● Exercise requirements
Check each line of the listing for the word "Given" and report the ones that have it.

[Provided data]

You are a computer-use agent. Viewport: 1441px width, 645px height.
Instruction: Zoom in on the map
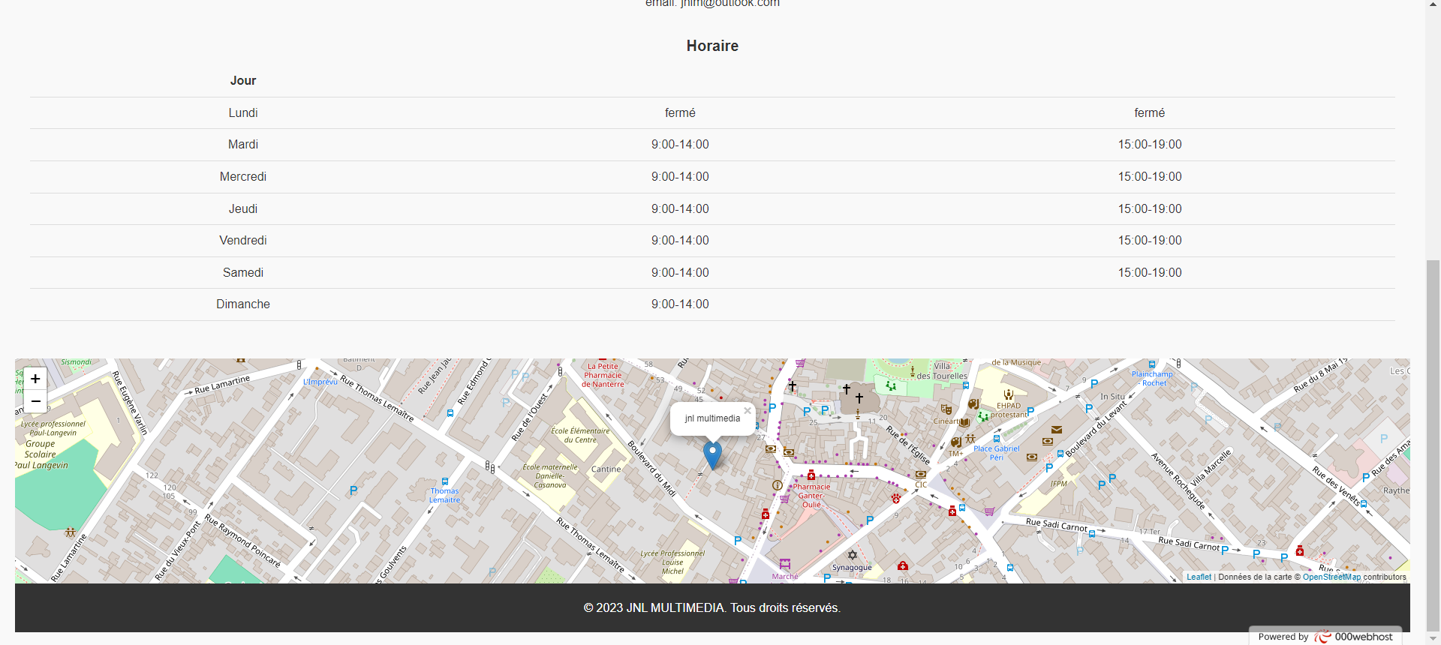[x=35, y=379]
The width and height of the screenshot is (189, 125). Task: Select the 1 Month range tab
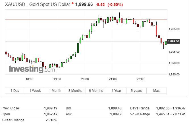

[/Provided data]
[Provided data]

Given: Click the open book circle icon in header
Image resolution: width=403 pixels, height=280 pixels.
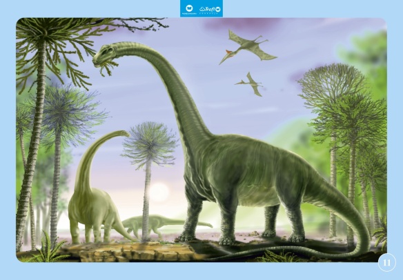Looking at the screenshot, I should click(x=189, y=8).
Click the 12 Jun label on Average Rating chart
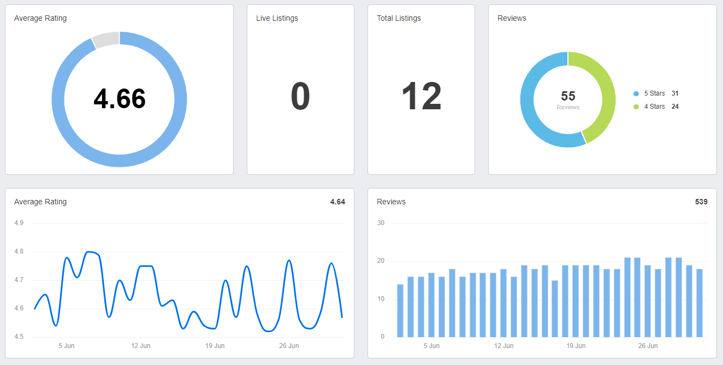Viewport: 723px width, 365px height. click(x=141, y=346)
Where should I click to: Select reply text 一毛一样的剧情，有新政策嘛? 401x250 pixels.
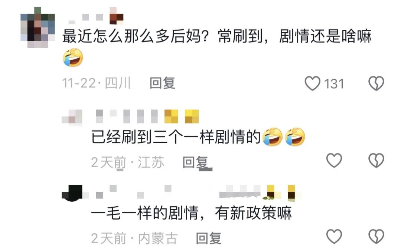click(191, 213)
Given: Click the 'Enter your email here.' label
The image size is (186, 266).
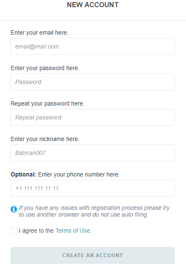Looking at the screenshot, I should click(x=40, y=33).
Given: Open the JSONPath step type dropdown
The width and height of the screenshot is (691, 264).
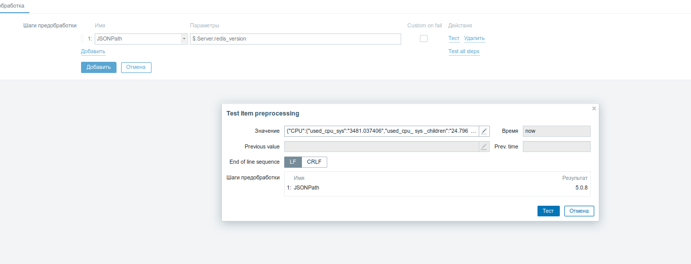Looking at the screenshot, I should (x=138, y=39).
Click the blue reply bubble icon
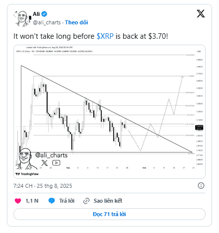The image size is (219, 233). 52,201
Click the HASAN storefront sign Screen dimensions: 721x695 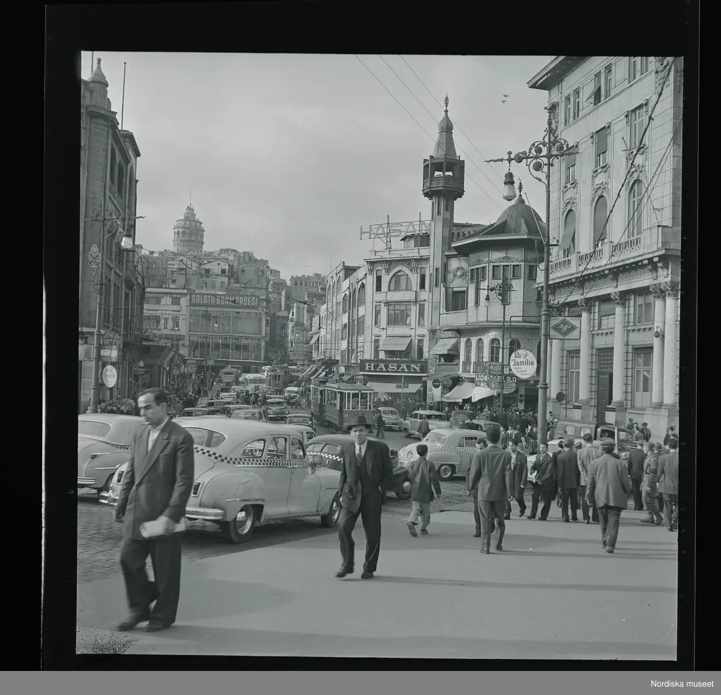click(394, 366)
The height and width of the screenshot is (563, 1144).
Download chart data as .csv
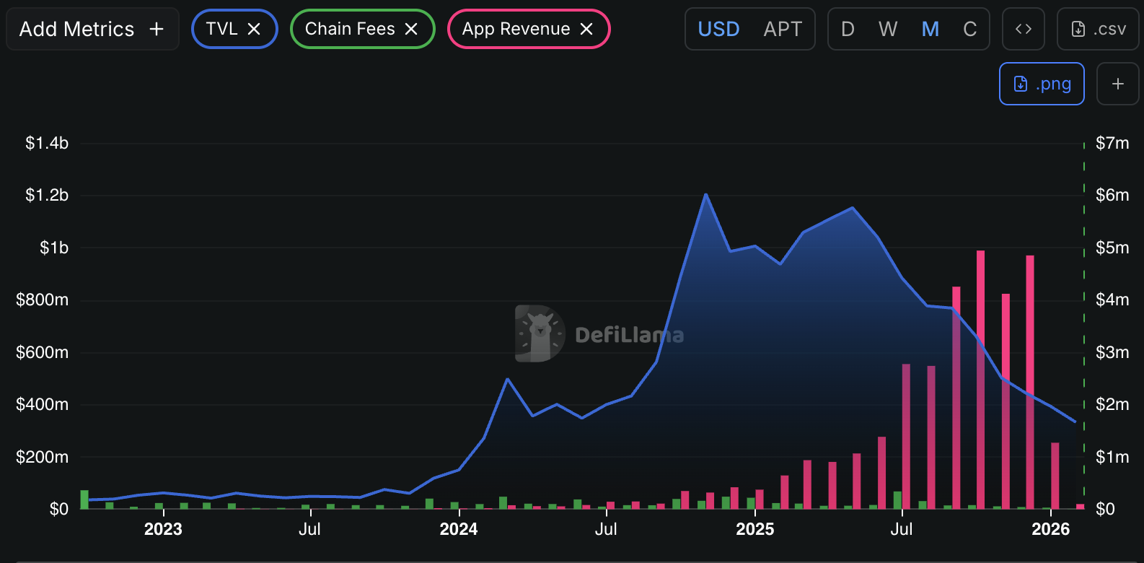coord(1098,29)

[/Provided data]

● Worked solution
Given: Click the open book circle icon in header
Given: Click the 'Enter your email here.' label
Given: Open the JSONPath step type dropdown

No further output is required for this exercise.